Matt and I are studying the sacred and the profane by looking at many of the major stories throughout the Bible. We believe Jesus perfectly walks the line between the sacred and the profane and His life stands in stark contrast to the other stories of the Bible, where characters attempt to walk the line but fail. To start, we'll be looking at the Fall of Man in the story of Adam and Eve (Genesis 2:15-17 and 3:1-19). To understand the story of the Fall, we need to understand the Garden itself and the people within it.
The Garden is located on a mountain (Ezekiel 28:13). In the ancient Near East, such places linked heaven to earth. Michael Heiser expands this view and describes it as the gathering place for God and His heavenly council, divine beings who serve Him (The Unseen Realm, 75). God wasn't simply above the Garden in the heavenly realm but used the Garden as a central part of the governance of the cosmic order.
God’s presence and the presence of His council in the Garden show why it was such a lush paradise, flowing with streaming waters. Catherine McDowell says this is evidence of God’s blessing upon it (McDowell, The Image of God in the Garden of Eden, 38). This blessing extends to Adam, who God appoints to cultivate the soil (Genesis 2:15). McDowell compares the creation of Adam (and thus his purpose in the Garden) to ancient Mesopotamian practices, where priests crafted clay figures and performed rituals which they believed gave them life. Adam is shaped from the dust and breathed into, just like these idols. However, instead of it being a priest who shapes him, he is instead shaped by God (Genesis 2:7; McDowell, 24) and is given the life (the breath) of God himself. Because Adam's soul is given to him by God, he is tied to the life of God. As with the idols, when the image, the idol, was consecrated (given a soul in the minds of the Mesopotamians), it changed “in its status from profane to sacred.” (McDowell, 11)
Eve is formed from Adam’s “bone and flesh” (Genesis 2:23), and she joins him as a partner, a union McDowell describes as sacred harmony (McDowell, 3). They bear God’s image from Genesis 1:26-27, reflecting a kinship with God (McDowell, 2). Together, they work to maintain the cosmic order set up by God and to maintain the harmony of heaven and earth.
Nathan French argues that this harmony relies on obedience to a single command, that they must avoid the tree of the knowledge of good and evil (Genesis 2:17; Theocentric, 97-98). In the story, the tree is the boundary between the sacred and the profane. If Adam and Eve obey, then the cosmic order stays safe and life flourishes. If they disobey then the cosmic order shifts toward death, and chaos erupts.

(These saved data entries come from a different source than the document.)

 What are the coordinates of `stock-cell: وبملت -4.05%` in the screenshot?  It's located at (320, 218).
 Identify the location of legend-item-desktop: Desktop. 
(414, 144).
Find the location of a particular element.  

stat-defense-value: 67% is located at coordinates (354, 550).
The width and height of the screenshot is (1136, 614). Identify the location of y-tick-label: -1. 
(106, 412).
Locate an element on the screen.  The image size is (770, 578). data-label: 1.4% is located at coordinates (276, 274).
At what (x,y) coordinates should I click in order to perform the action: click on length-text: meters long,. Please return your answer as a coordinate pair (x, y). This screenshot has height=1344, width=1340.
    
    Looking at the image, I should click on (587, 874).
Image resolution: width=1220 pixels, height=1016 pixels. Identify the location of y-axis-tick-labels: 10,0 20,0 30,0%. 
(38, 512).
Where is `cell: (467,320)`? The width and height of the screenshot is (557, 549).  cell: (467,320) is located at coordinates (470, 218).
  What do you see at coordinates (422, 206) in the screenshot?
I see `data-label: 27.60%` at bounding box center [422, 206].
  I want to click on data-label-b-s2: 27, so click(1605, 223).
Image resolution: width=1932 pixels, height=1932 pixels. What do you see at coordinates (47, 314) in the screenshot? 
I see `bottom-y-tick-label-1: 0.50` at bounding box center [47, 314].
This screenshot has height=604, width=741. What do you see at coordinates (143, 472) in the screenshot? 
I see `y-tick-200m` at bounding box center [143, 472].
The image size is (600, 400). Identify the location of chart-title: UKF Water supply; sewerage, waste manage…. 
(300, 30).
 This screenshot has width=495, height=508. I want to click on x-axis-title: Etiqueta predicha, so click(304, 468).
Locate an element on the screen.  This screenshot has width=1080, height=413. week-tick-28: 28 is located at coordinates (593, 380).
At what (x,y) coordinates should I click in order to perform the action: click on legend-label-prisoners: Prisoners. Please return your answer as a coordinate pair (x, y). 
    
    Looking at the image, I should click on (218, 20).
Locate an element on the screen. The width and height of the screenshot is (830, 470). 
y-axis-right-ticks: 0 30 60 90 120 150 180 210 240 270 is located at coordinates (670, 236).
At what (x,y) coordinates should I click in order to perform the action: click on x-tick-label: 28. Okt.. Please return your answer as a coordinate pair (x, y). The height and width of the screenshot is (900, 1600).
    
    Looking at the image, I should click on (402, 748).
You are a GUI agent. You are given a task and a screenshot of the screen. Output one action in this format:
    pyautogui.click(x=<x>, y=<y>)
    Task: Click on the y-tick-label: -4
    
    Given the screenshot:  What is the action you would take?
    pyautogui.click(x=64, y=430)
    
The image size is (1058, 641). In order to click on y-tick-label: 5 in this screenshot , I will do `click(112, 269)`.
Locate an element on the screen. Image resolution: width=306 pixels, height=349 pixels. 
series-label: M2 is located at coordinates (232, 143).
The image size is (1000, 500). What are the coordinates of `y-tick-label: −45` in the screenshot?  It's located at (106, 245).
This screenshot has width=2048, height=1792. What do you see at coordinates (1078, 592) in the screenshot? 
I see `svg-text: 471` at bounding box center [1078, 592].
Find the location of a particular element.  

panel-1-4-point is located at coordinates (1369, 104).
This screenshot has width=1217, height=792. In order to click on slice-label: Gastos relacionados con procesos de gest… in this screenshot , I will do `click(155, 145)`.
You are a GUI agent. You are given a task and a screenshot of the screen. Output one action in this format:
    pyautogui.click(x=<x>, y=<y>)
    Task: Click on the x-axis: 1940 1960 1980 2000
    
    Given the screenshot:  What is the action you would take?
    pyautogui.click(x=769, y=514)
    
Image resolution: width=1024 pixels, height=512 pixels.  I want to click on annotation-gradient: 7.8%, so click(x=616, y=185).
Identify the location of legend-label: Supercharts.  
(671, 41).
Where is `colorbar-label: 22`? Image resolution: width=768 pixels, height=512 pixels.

This is the setup for the story, which we will explore next.
Citations
French, Nathan. A Theocentric Interpretation of הדעת טוב ורע. Religion Und Literatur Des Alten Und Neuen Testaments series.
Heiser, Michael S. The Unseen Realm. Lexham Press, 2015.
McDowell, Catherine. The Image of God in the Garden of Eden. Eisenbrauns, 2015.
Scripture quotations from the English Standard Version (ESV).